The planners are weighing the merits of awarding a multi-billion dollar contract to such a team, which industry sources said could involve several foreign companies in technology transfer.
Turkey’s national tank program foresees the eventual manufacturing of the Altay by a local company or companies under a serial production program, but foreign companies could take part in various components, most notably its engine, armor and complex systems integration.
Turkey’s armored vehicles maker, Otokar, has designed and is producing four prototypes of the Altay in a deal to sell four 250-unit batches to the Turkish military. The Turkish Army has 720 German-made Leopard 1 and 2 tanks, 930 American M-60s and 1,370 M-48s, most of which are Cold War-era tanks and need replacement.
In 2008, Otokar signed a US $500 million contract with Turkey’s procurement office, the Undersecretariat for Defense Industries (SSM). SSM selected South Korea’s Hyundai Rotem for technical support system and command, control and communications information system.
State-owned MKEK was selected as the subcontractor for the 120mm primary weapon, while Roketsan will provide the armor.
“We will place our first order in early 2014,” said SSM’s chief, Murad Bayar.
Bayar said production planning for the Altay had not yet been made.
“We are thinking about a large consortium of players for the Altay, including military production plants ... like a cooperative,” he said.
Otokar has produced the prototypes under a contract, but it does not have a contract for serial production which, technically speaking, keeps the deal open to other players.
“As far as the serial production deal is concerned, we would not be keen to change the company that has developed
and produced the prototypes. Although selecting a producer other than Otokar is possible, I don’t think this would make much sense,” Bayar said.
Otokar is owned by Turkey’s biggest business conglomerate, Koc Holding, whose defense business may be a casualty of a row between Prime Minister Recep Tayyip Erdogan and one of its top executives after a month of civil unrest that battered the Turkish government. In one incident during June demonstrations, protesters tried to escape police tear gas and pepper spray by taking refuge in a posh Istanbul hotel, Divan, owned by Koc. Hotel management admitted the protesters to its lobby, but police fired more tear gas and pepper spray into the hotel lobby, although it is illegal to fire these chemicals into indoor spaces.

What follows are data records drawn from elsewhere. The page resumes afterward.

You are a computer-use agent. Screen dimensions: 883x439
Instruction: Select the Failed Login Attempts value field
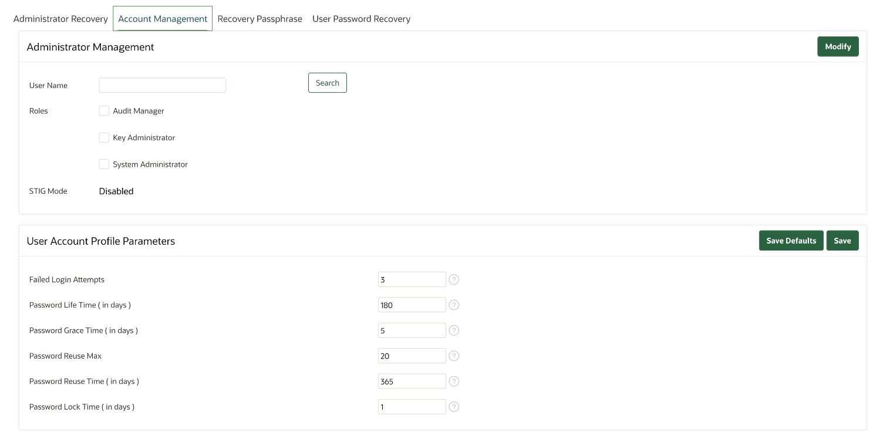tap(412, 279)
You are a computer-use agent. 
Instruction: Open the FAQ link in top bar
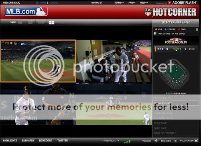coord(132,2)
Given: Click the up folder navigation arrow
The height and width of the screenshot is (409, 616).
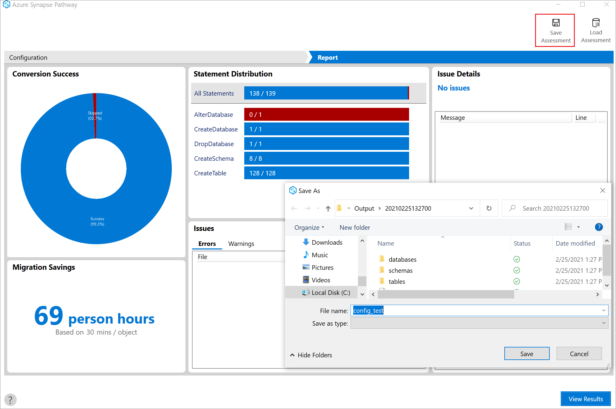Looking at the screenshot, I should [x=329, y=208].
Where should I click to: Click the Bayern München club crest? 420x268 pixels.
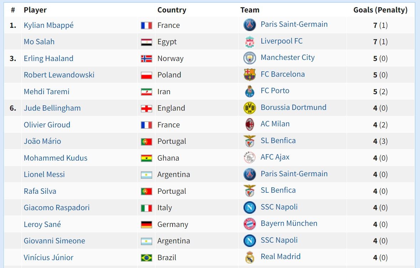250,224
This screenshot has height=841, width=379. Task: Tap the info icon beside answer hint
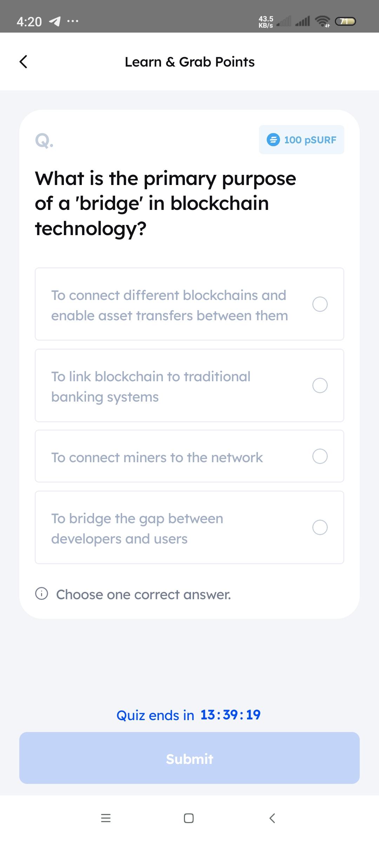click(x=42, y=594)
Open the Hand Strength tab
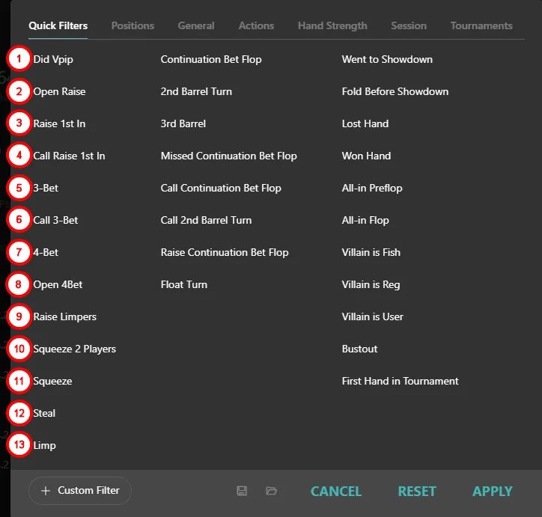Viewport: 542px width, 517px height. (x=332, y=25)
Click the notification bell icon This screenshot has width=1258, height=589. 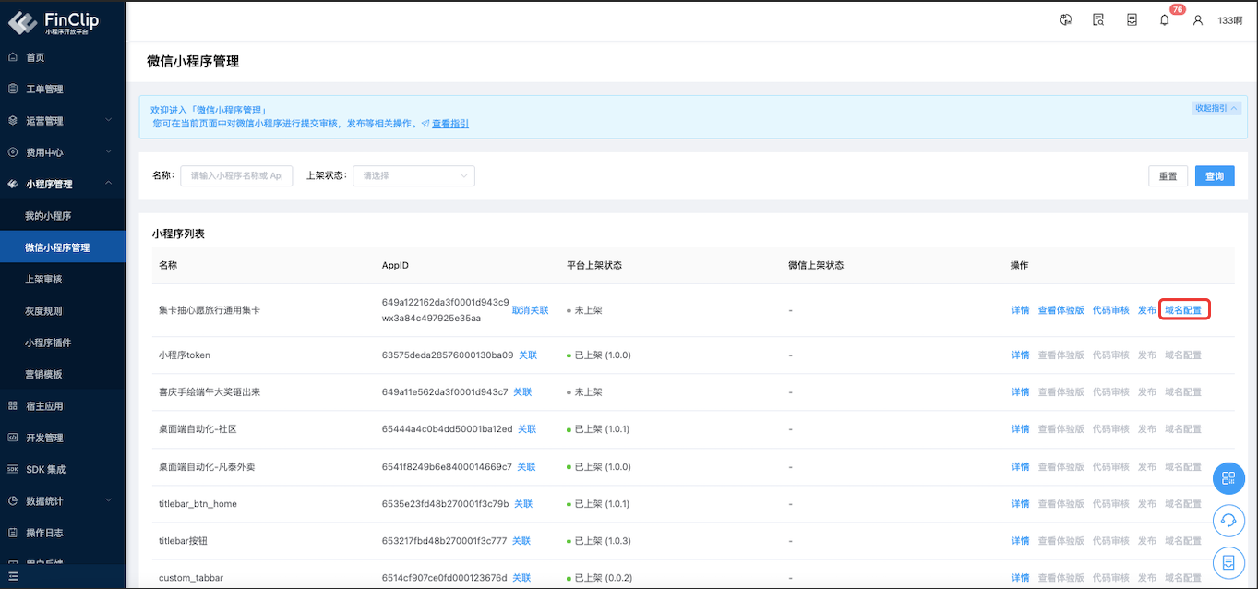point(1165,19)
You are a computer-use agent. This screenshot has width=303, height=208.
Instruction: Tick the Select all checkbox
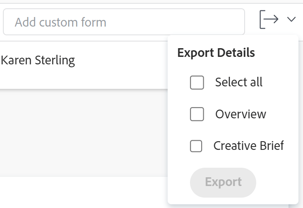point(197,83)
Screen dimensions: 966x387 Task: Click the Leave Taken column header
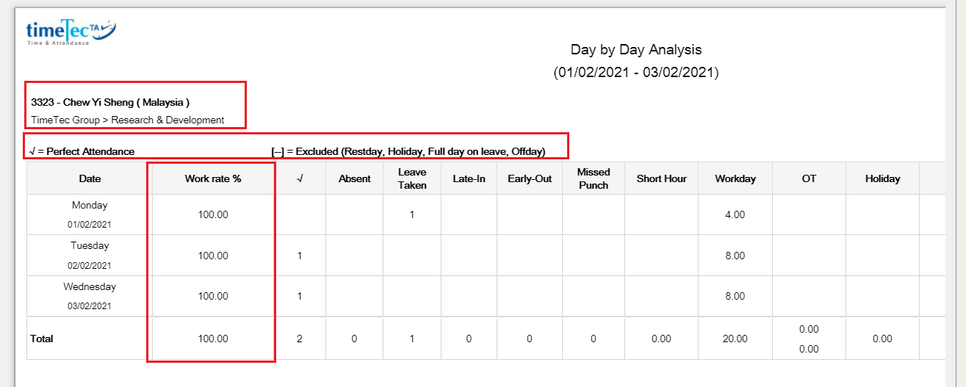pyautogui.click(x=412, y=178)
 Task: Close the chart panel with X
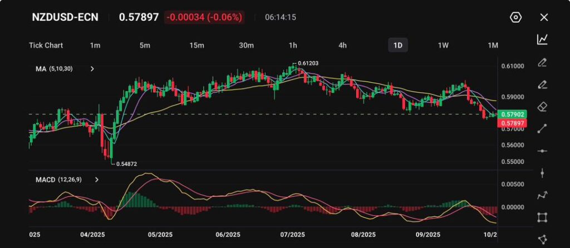tap(544, 17)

It was reported that Ali Koc, a board member and family member, had ordered the hotel to help the protesters. On June 16, an angry Erdogan said in a rally: “We know which hotel owners helped terrorists [protesters]. It is a crime to abet terrorists. And those crimes will not remain unpunished.”
On Sept. 26, a defense industry executive committee that oversees procurement decisions and is chaired by Erdogan scrapped a $2 billion corvette deal with RMK Marine, a Koc shipyard.
Meanwhile, procurement officials said Turkey was negotiating with Japan for a joint engine that would power the Altay. Talks with the German engine-maker MTU also continue.
“Talks with the Japanese are quite fresh, and we hope they would progress quickly,” said one official familiar with the Altay tank program.